FORTUNE — Today, a company with no profits and just $13 million in 2013 revenue is going to begin trading on the New York Stock Exchange with a valuation in excess of $3 billion. Yeah, eat your heart out… every other unprofitable company ever.

The big ticket is Castlight Health (CSLT), an online application that lets companies provide employees with personalized shopping tools for healthcare benefits. It was co-founded in 2008 by Todd Park, the Athenahealth co-founder who later went on to create the original Healthcare.gov as chief technology officer of the U.S. Department of Health and Human Services.
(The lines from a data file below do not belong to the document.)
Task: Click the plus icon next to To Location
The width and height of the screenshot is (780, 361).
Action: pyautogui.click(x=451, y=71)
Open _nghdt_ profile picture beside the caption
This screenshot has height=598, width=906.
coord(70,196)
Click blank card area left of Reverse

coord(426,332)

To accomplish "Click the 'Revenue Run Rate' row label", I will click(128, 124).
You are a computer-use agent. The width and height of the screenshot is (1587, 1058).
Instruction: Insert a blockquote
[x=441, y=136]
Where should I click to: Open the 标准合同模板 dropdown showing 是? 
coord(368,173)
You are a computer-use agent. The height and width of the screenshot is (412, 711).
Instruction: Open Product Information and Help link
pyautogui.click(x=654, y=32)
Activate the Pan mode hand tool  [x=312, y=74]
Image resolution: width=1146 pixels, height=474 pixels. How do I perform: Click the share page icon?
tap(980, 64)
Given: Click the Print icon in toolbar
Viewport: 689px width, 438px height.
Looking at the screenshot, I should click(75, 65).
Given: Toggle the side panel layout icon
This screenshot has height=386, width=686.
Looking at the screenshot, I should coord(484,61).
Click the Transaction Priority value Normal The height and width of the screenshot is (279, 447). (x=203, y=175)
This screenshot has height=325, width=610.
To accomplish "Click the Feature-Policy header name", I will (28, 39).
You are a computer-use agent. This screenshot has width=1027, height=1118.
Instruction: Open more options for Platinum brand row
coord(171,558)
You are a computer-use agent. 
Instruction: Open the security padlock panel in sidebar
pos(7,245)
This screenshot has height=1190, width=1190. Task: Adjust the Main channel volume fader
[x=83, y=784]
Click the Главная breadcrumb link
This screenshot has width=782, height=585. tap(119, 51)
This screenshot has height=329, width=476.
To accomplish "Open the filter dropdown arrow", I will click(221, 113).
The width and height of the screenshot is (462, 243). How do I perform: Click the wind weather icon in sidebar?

Since 2012 he has served as the nation’s second U.S. chief technology officer (where his responsibilities included fixing glitches with the revised version of Healthcare.gov has become a major job requirement). His fellow co-founders were current Castlight CEO Giovanni Colella, the former CEO of RelayHealth (acquired by McKesson) and Bryan Roberts, a partner with venture capital firm Venrock.

Castlight also raised around $160 million over two rounds of venture capital funding, from Venrock, Maverick Capital, Oak Investment Partners, Morgan Stanley, U.S. Venture Partners, The Wellcome Trust and T. Rowe Price.

To be sure, the company’s opening stock price is not a reflection of its barely-there fundamentals. There is more than a bit of IPO and SaaS froth involved, plus a pretty slick-talking CEO. But if you’re looking for tangible reasons why investors are buying big into Castlight, here are three.

1. It’s all about the healthcare trends.

Castlight is going public at a time of great upheaval in the U.S. health insurance market. Not only because of the Affordable Care Act, but also because so many employers are moving to high-deductible plans. What employees need most is an easy-to-understand platform for comparing their options, including price. That’s where Castlight comes in. And, for whatever reason, there aren’t many other startups hot on its trail. If you believe this sort of product is important, then Castlight is the stock you buy. “Total available market” trumps current achievements.

2. Best of both worlds

Castlight has a lot of Silicon Valley DNA, which is comforting to investors who sometimes think that enterprise healthcare tech companies are too focused on healthcare and too little on the enterprise. For example, chief operating officer Randy Womack previously was CIO for SuccessFactors (acquired by SAP for $3.4 billion), while chief revenue officer Michelle Law previously was COO and OpenDNS. Both also spent time at venture capital firm Greylock Partners.

3. Backlog

Castlight may only have generated $13 million in revenue last year, but it signed plenty of long-term contracts that don’t really kick in until this year or next. For example, it had $108.7 million worth of agreements that had not been billed as of Dec. 31, 2013. Around $51 million of that was “non-cancellable.” If you begin to add this into your calculations, then suddenly Castlight’s valuation multiple doesn’t actually look too different from that of some other SaaS companies that have gone public over the last couple of years.

Now if you want to argue that all of them are overvalued and taking advantage of an IPO window large enough to drive a cruise ship through. Or that the above “bull case” is easily overwhelmed by risks like not actually owning much of the necessary pricing data (instead getting it via sharing agreements) and that this entire thing is going to end in a flood of tears… well, then that’s a different conversation…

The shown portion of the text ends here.